When I first was diagnosed, one of my biggest coping mechanisms was to consider my mental illness like any other physical injury I had ever had up until this point- as something that I will bounce back from, passing in its own time, given that I look after myself, rest up, and practise patience.
It’s a classic case of youthful thinking that I was, in some way, immortal, and that whatever happened, I would always be fine and just go back to how I was before. The idea of a sports injury sticking around as something I have to work with for the rest of my life was something that I couldn’t comprehend.
Of course, now I know that things don’t always happen that way. Bodies get old, and pain is stubborn, and one particularly persistent illness or injury may never quite seem to fade completely. You never quite go back to square one. But what you can do, if you’ll let it, is end up somewhere completely different.
In the yoga community, I have heard the most inspiring life stories from people, first hand, of how they were told they would never walk unaided again, or be able to go back to the work that they love, and yet they did. These people managed to overcome the odds stacked against them, working oh-so-slowly, and with all of the patience of the universe within themselves.
And no, of course they’re not the same people they were at the start- they have undergone an immense soul-changing journey – how could anyone be the same after that? They often come out of it with an entirely new life perspective, being more in control, more aware, more accepting, more understanding, and more patient with themselves, and with others, than they ever could have been before.
But of course it is hard to be patient, all the time, when the future seems to stretch out in front of you empty and bleak, and you feel like you are so far from where you want to be, and even further from what you were before.
I guess in recovery, it is important to let go of these self comparisons and expectations that you put on yourself, and try not to look too far ahead. To practise a different kind of patience with yourself, one where you are not waiting for something in particular, but one where you continue to pootle along on your path steadily and patiently in the face of obstacles (and of course there will be obstacles, life likes to do that for us to give us a little push from time to time).

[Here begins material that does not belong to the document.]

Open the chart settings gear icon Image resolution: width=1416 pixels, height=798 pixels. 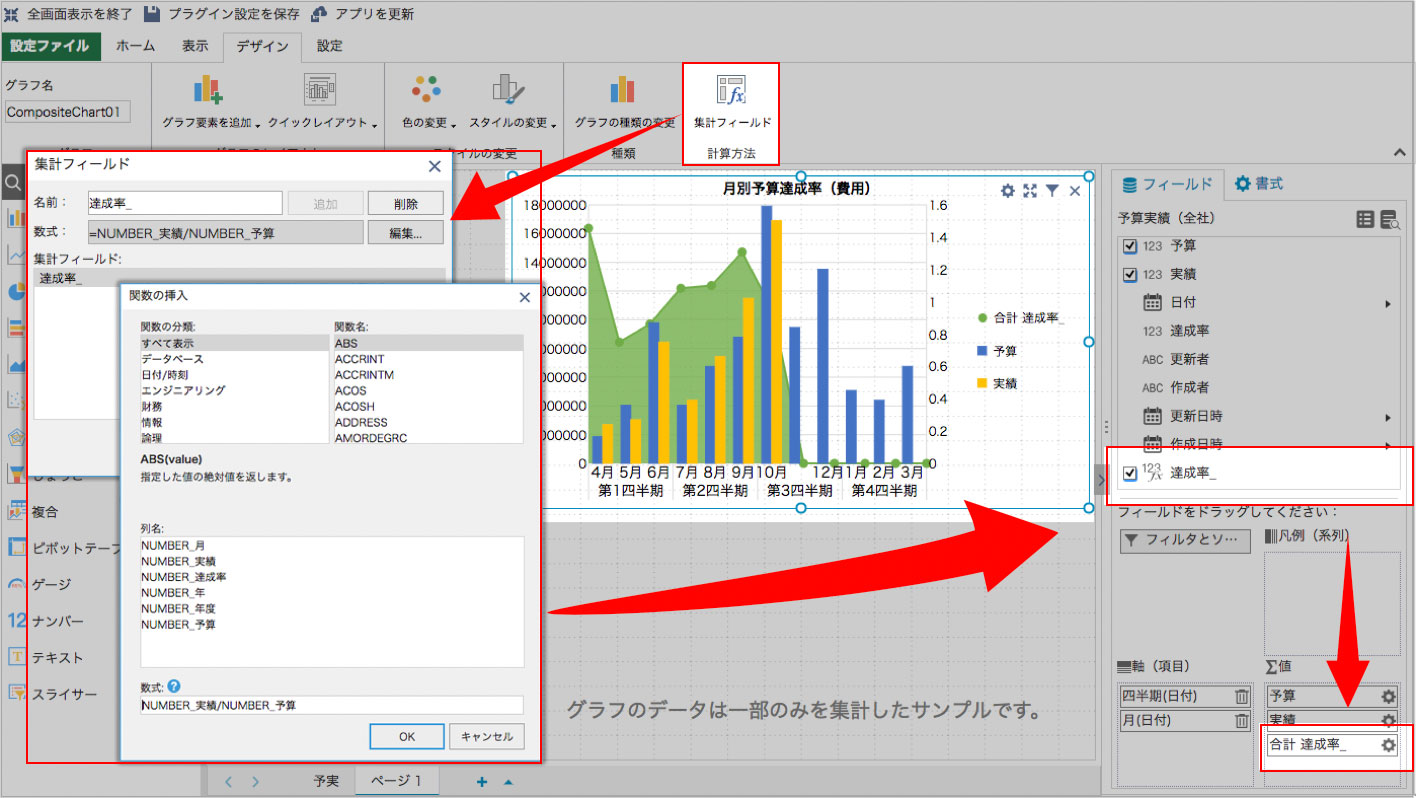click(x=1008, y=191)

The difference is to work with progression, rather than aiming for some sort of perfection. To let go of expectations or life plans and just see where you end up. To live in the present, as you are, and try to accept how you are feeling today and work with today, rather than getting frustrated with yourself for not being who you were before.
Because (and this can be a really difficult thought to deal with) you are not who you were before. And you will never be who you were before again. But instead, you are someone with the potential to be so. much. more. With the depth of your experience, you are creating the most beautiful landscapes of mountains and valleys within your soul. So it is ok to take your time. You are becoming more you. You are coming home to yourself.

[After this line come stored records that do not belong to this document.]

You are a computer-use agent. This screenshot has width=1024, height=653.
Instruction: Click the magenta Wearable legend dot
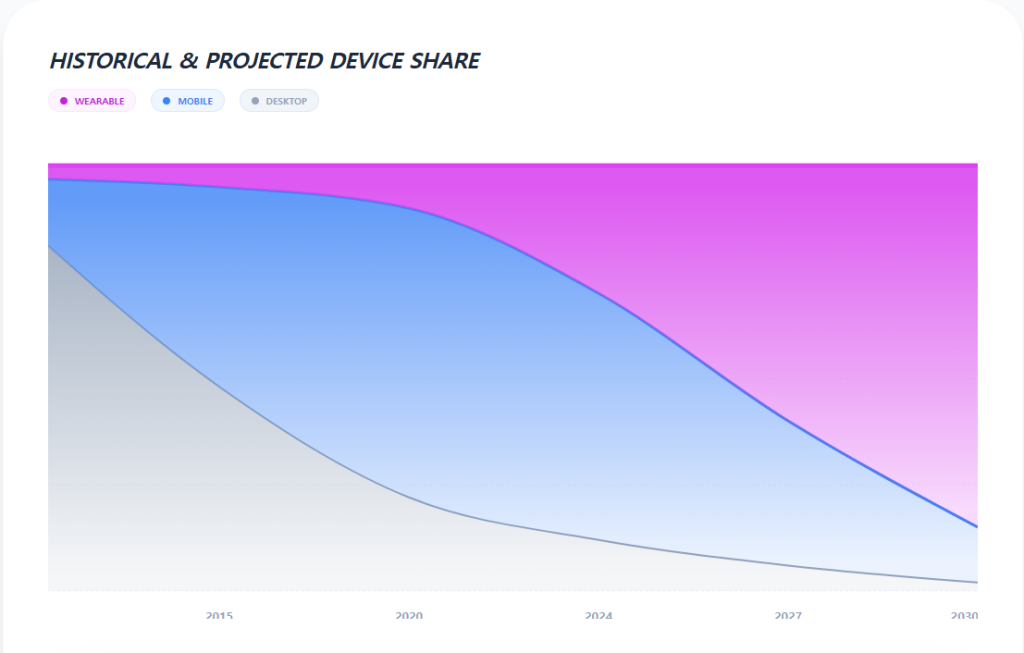(64, 101)
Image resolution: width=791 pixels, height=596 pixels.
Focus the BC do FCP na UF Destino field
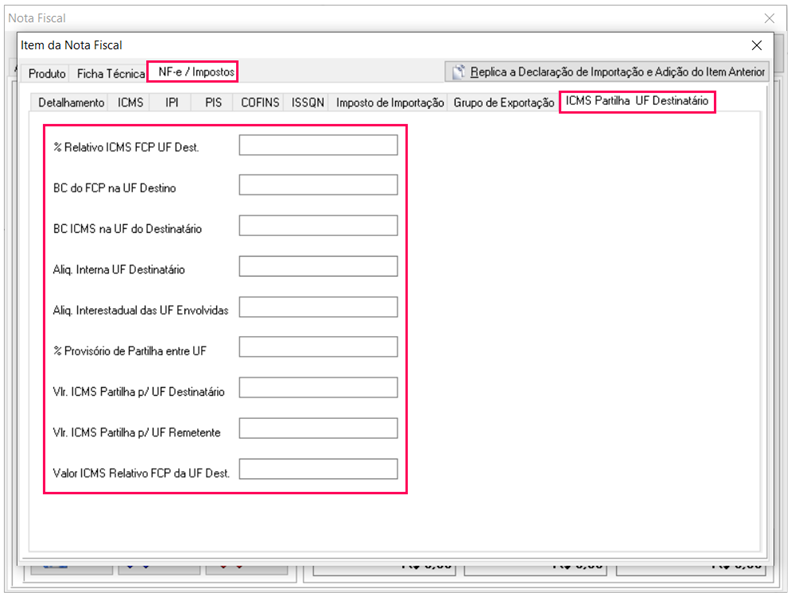pyautogui.click(x=318, y=186)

Below is an extract that I was given by my therapist when I was moving on from my CBT course at Birmingham Healthy Minds. It is about faith, and patience, and doing everything from a place of love.
I hope you are all well.
Doing the Best You Can
Progressing with Patience
Try not to expect perfection when starting out on a spiritual path or attaining inner peace.
It isn’t always easy to meet the expectations we hold ourselves to. We may find ourselves in a situation such as just finishing a relaxing yoga class or meditation retreat, a serene session of deep breathing, or listening to some calming, soul-stirring music, yet we have difficulty retaining our sense of peace. A long line at the store, slow-moving traffic, or another stressful situation can unnerve you and leave you wondering why the tranquility and spiritual equilibrium you cultivate is so quick to dissipate in the face of certain stressors. You may feel guilty and angry at yourself or even feel like a hypocrite for not being able to maintain control after practicing being centered. However, being patient with yourself will help you more in your soul’s journey than frustration at your perceived lack of progress. Doing the best you can in your quest for spiritual growth is vastly more important than striving for perfection.
Just because you are devoted to following a spiritual path, attaining inner peace, or living a specific ideology doesn’t mean you should expect to achieve perfection. When you approach your personal evolution mindfully, you can experience intense emotions such as anger without feeling that you have somehow failed. Simply by being aware of what you are experiencing and recognizing that your feelings are temporary, you have begun taking the necessary steps to regaining your internal balance. Accepting that difficult situations will arise from time to time and treating your reaction to them as if they are passing events rather than a part of who you are can help you move past them. Practicing this form of acceptance and paying attention to your reactions in order to learn from them will make it easier for you to return to your center more quickly in the future.
Since your experiences won’t be similar to others’ and your behavior will be shaped by those experiences, you may never stop reacting strongly to the challenging situations you encounter. Even if you are able to do nothing more than acknowledge what you are feeling and that there is little you can do to affect your current circumstances, in time you’ll alter your reaction to such circumstances. You can learn gradually to let negative thoughts come into your mind, recognize them, and then let them go. You may never reach a place of perfect peace, but you’ll find serenity in having done your best.